We have talked in recent blogs about deep-rooted constitutional tensions between the Executive, Parliament and the People.  In some respects, a three-way tug of war has been going on ever since the seventeenth century.  Ultimately, Parliament gained and retained the upper hand, and is now, arguably, the strongest institution within the United Kingdom framework. However, if the legislature is ultimately in the constitutional driving seat, we are still left with the question of who or what Parliament is.   As we have discussed previously, the legislature cannot really be described as the voice of the people in the British model, as the system is, ordinarily, one of representative democracy. Nevertheless, the nature of the representatives who find themselves in the House of Commons is determined by popular vote.   In other words, whilst the People do not get to sit directly at the steering-wheel, they do decide who is given the car-keys.

This makes the question of who is entitled to vote a critical one.  Originally, the right to vote was based on property, a position justified partly on the basis that this represented a stake in society.  It was also generally thought that the rich were more likely to be educated, well informed and able to make sound and rational judgements about the common good.  Alongside this, an interpretation of Christianity which saw people as appointed by God to their station in life, lingered into the twentieth century.  This is typified by this, now usually expunged, verse of All Things Bright and Beautiful:

“The rich man in the castle, the poor man at his gate.  God made them high and lowly, and ordered their estate”.

Over time, of course, society gradually shifted, and more and more people gained access to the vote.  In very broad terms, middle class males gained the vote in 1832, working class male householders in cities in 1867, working class male householders in the countryside in 1884, and in 1918 all men over 21, as well as women over 30 achieved this right.  In 1928 women were finally given the vote on the same terms as men, meaning that the whole adult UK population had a voice in the democratic process.  This was the culmination of over one hundred years of campaigning for reform, and the product of dedication, courage and sacrifice (even to the point of death in the case of some Chartists and Suffragettes).
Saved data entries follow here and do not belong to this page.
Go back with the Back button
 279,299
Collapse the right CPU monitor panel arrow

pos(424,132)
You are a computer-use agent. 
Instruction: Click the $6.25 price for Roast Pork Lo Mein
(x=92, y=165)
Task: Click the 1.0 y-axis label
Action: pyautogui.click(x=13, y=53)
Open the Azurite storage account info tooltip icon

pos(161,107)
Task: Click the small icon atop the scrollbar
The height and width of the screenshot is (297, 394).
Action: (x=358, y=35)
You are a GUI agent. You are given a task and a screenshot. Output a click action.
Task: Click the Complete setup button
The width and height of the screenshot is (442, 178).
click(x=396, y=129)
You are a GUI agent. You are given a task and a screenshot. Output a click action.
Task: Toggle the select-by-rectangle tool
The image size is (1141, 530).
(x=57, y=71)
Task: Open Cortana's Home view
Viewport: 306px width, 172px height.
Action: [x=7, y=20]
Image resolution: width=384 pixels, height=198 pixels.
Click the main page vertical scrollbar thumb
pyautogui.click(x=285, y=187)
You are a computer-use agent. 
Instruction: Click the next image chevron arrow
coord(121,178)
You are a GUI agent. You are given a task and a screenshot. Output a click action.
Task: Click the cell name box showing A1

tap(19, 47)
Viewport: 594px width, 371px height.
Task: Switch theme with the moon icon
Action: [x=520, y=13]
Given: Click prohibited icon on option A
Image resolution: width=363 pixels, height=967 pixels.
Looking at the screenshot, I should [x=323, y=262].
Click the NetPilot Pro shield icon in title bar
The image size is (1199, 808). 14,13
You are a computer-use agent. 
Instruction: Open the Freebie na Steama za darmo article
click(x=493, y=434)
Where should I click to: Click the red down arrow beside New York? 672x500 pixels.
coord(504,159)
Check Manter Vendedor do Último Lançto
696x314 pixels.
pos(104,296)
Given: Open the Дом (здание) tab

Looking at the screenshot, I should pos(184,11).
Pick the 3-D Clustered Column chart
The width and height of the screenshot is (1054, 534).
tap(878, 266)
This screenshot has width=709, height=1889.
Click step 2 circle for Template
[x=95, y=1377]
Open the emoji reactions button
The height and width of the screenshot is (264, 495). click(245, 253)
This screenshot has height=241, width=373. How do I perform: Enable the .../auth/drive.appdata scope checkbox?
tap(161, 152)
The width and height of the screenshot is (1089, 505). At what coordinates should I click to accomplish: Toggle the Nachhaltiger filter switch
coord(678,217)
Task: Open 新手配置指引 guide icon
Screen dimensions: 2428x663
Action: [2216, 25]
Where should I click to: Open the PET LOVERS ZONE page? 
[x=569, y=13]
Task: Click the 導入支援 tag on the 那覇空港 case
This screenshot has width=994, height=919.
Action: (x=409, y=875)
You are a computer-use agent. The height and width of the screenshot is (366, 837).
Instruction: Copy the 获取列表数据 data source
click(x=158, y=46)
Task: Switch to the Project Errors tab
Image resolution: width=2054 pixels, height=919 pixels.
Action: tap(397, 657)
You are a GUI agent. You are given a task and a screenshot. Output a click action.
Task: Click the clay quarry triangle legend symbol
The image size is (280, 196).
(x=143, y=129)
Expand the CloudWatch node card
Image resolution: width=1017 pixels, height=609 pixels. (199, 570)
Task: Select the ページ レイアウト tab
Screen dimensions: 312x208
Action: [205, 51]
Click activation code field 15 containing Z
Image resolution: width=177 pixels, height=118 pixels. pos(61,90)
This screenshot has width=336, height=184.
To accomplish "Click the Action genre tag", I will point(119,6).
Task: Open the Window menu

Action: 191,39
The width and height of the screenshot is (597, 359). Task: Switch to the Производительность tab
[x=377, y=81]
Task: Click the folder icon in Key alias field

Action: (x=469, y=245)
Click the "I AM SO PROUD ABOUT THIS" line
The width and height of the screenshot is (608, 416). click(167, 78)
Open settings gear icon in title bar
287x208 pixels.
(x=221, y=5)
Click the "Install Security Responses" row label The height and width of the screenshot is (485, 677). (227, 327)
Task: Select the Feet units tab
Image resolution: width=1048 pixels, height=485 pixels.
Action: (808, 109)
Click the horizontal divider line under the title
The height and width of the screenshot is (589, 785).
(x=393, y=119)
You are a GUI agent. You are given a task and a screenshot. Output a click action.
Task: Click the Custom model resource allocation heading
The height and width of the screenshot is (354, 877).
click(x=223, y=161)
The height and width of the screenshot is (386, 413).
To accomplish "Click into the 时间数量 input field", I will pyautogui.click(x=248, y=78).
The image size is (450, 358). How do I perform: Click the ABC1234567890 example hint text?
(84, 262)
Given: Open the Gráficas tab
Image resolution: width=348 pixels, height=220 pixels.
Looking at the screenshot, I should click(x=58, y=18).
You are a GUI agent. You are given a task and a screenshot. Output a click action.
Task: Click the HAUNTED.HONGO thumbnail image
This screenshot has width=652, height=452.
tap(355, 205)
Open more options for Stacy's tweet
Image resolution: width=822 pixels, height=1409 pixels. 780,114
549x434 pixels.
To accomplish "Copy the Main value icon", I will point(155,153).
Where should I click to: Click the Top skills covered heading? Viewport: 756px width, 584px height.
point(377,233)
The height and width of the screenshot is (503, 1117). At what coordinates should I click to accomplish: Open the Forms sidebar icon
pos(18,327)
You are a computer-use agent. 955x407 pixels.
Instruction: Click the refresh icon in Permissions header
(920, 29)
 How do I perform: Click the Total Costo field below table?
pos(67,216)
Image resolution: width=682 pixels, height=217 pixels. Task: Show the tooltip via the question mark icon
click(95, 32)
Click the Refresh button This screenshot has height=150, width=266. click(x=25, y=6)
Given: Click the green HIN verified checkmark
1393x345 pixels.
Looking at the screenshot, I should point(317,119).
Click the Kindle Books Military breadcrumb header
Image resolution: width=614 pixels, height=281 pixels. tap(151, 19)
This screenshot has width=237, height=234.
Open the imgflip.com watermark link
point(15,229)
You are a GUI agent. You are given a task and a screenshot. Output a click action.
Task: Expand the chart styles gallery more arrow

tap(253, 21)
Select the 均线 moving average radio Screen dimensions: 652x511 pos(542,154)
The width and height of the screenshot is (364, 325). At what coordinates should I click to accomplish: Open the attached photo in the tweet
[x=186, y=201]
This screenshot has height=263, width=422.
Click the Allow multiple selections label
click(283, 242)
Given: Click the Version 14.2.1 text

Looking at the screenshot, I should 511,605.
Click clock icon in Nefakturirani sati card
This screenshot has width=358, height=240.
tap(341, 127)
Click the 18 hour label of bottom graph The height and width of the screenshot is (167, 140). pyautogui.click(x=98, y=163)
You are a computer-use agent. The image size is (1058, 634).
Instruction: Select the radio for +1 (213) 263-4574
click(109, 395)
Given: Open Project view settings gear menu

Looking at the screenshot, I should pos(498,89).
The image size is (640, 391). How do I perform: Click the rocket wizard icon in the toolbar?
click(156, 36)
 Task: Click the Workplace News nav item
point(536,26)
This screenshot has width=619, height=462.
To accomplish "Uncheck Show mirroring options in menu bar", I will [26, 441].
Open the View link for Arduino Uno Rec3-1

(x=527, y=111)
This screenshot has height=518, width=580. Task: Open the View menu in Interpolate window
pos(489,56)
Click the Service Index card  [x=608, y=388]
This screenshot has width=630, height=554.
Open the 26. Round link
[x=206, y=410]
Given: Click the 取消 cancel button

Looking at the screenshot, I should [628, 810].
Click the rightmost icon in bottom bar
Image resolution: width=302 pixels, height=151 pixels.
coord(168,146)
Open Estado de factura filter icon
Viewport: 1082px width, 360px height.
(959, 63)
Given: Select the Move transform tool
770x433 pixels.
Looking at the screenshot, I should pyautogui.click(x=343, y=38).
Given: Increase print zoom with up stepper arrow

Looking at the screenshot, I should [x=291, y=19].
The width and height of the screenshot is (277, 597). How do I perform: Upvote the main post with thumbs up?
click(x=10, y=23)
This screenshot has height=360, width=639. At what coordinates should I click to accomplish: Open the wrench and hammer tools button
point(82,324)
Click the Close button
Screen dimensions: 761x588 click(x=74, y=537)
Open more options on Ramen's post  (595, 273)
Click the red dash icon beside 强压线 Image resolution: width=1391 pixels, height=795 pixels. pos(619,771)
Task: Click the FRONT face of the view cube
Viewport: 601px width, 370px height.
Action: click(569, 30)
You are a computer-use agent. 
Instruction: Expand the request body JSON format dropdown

Very few people in contemporary society would deny that all human beings have equal dignity and an equal right to make decisions about the society in which they live.  The right to vote has been hard won.  Yet at the same time, it is a serious responsibility.  The fact that people may use their vote casually, motivated by selfish, ignorant, racist or other bigoted motives is alarming.  The truth is that the votes of the 5% of British Holocaust deniers have the same individual weight as the votes of those in the remaining 95% of the population.  What is the most appropriate response under these circumstances?

Unquestionably, only permitting people with what elites might deem “desirable” views to vote would be the antithesis of democracy.  Oppressing people and suppressing ideas is not the way to foster a cohesive society in which all members are respected, and have a fair chance to flourish.  Furthermore, there is the point that, as Thomas Rainsborough famously argued in the Putney Debates in 1647:

For really I think that the poorest he that is in England hath a life to live, as the greatest he; and therefore truly, Sir, I think it clear, that every Man that is to live under a Government ought first by his own Consent to put himself under that Government; and I do think that the poorest man in England is not at all bound in a strict sense to that Government that he hath not had a voice to put Himself under.

In other words, people cannot be expected to respect and participate in a system of government unless they have a voice in it, and as a result the best hope which we collectively have of obtaining good government, is to ensure that the electorate are well educated and informed.  We do not claim to have an easy solution, and the ultimate answers lie beyond the realm of lawyers, but when we read of scandals, such as the scale of denial and ignorance over the Holocaust, we have a duty to ask what has gone so wrong with society and our school system that this could have happened.  Moreover, those of us who know and recognise the truth have a duty to speak out.  We have to challenge the darkness and lies which allow Holocaust denial to survive, and ensure that fewer people are deceived by them.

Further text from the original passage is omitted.